Connecting with people shouldn't be about what social networks you're using. It should be about connecting with people. Yes, you need to look at where your audience is at, but you shouldn't be using Twitter just for the sake of using Twitter if you're not using it to communicate to the right people.
WebProNews recently spoke with Ted Ulle, the Senior Search Analyst for social media consultancy firm Converseon, who had a lot of interesting things to say about information architecture, comparing it to social media. It's engagement," he said. "It's actually promoting engagement, and that's a big deal."
He had some other interesting things to say about social media itself as well. "The technology that allows you to connect to people in your marketplace should become invisible," he said. "It should get out of the way, and that is the evolution I see happening, and that's one of the reasons that social media is so hot these days - because it's people connecting with people."

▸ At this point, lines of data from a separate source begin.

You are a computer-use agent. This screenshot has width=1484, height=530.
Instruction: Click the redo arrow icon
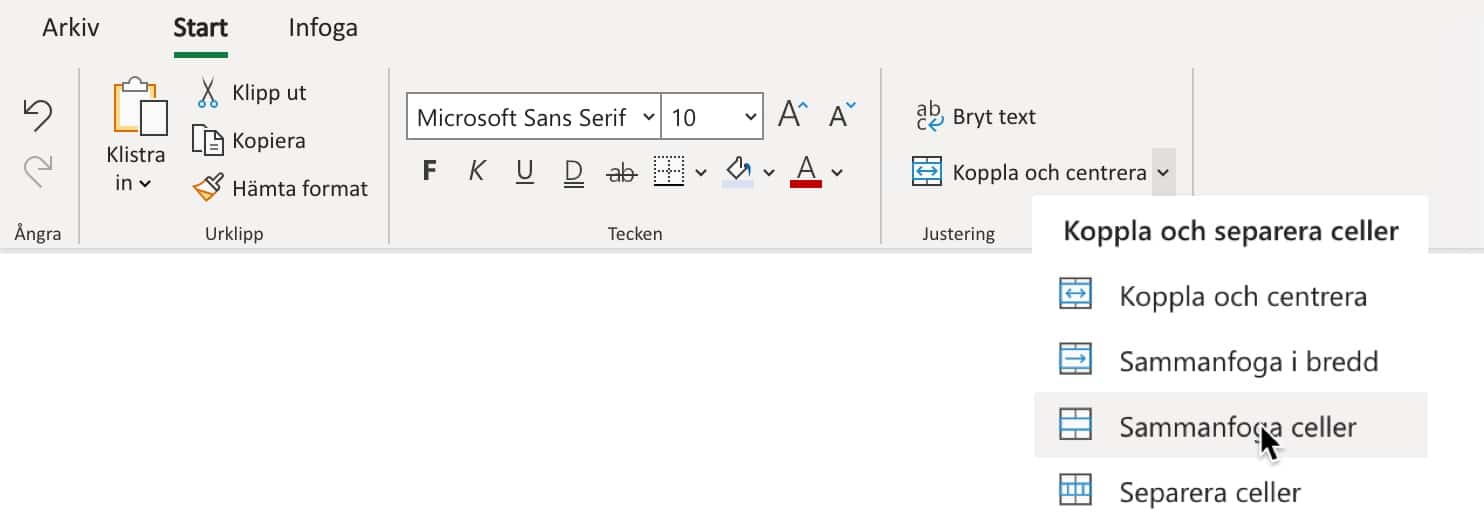click(x=37, y=171)
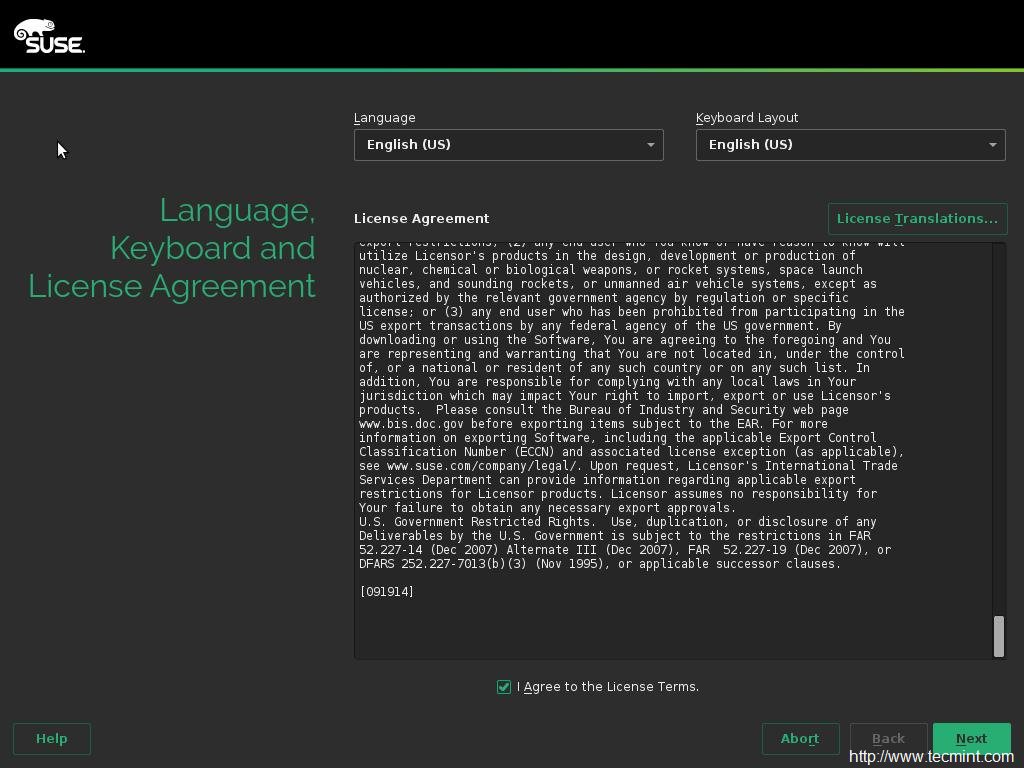Abort the installation
The image size is (1024, 768).
800,739
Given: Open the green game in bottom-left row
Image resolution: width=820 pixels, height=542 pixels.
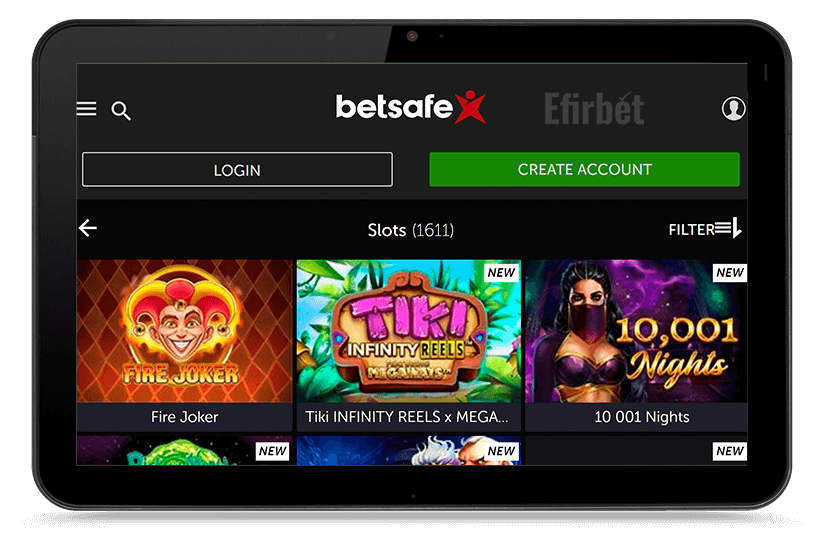Looking at the screenshot, I should pyautogui.click(x=184, y=450).
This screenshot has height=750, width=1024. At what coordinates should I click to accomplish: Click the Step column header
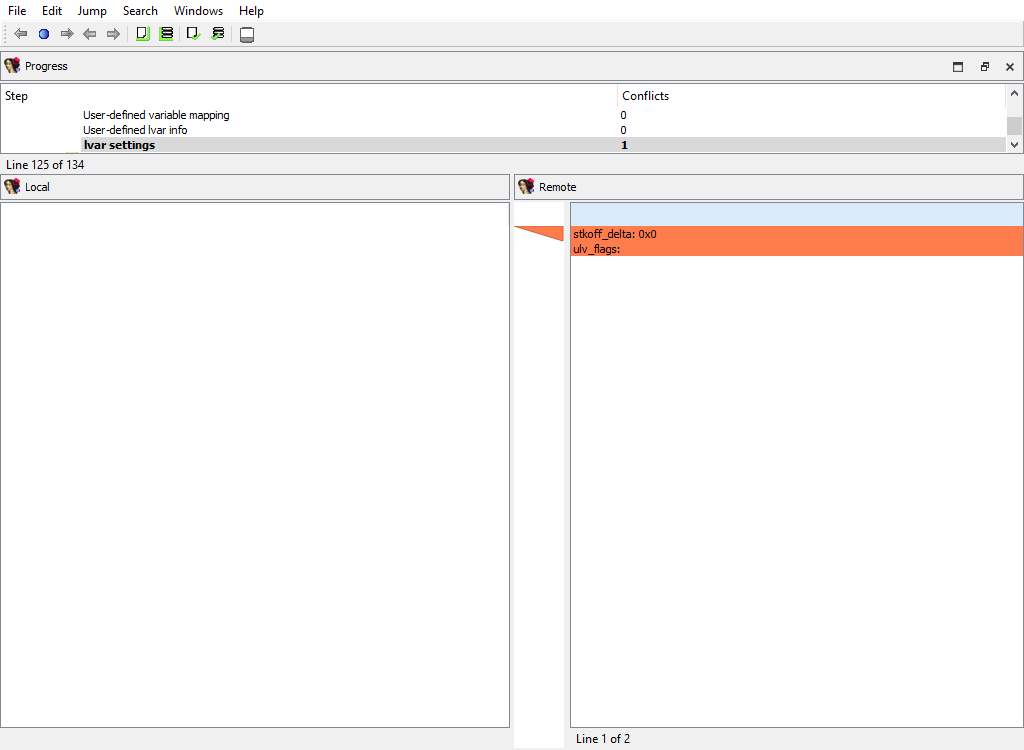(17, 96)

"You can use social media sites without being geeky," he added. "My mother could use social media. She appreciates that kind of thing. She likes to talk to people. That's what it's all about."
Ulle's not the first to suggest that social media's always been around, but he brought up an interesting tidbit about the history of print. "Many newspapers around the Philadelphia area, even before the independence of the United States, used to print their newspaper with blank pages and blank space in it," he explained. "The idea was that you would buy a newspaper, read an article, write down your comments about the article and pass the newspaper onto somebody else. You had social media. It was print...it didn't matter. It was exactly the same principle."
An article from Slate.com talks about this in more detail.
"What you have is a return to humanity plus a whole new empowerment of the average person," he added. "There's no question that any brand who thinks they can just push a message out and fool everybody is going to have to wake up pretty fast, because that's not happening so much anymore."
"The techniques are evolving, but the principle was always engagement," he concluded. "Always, always, always."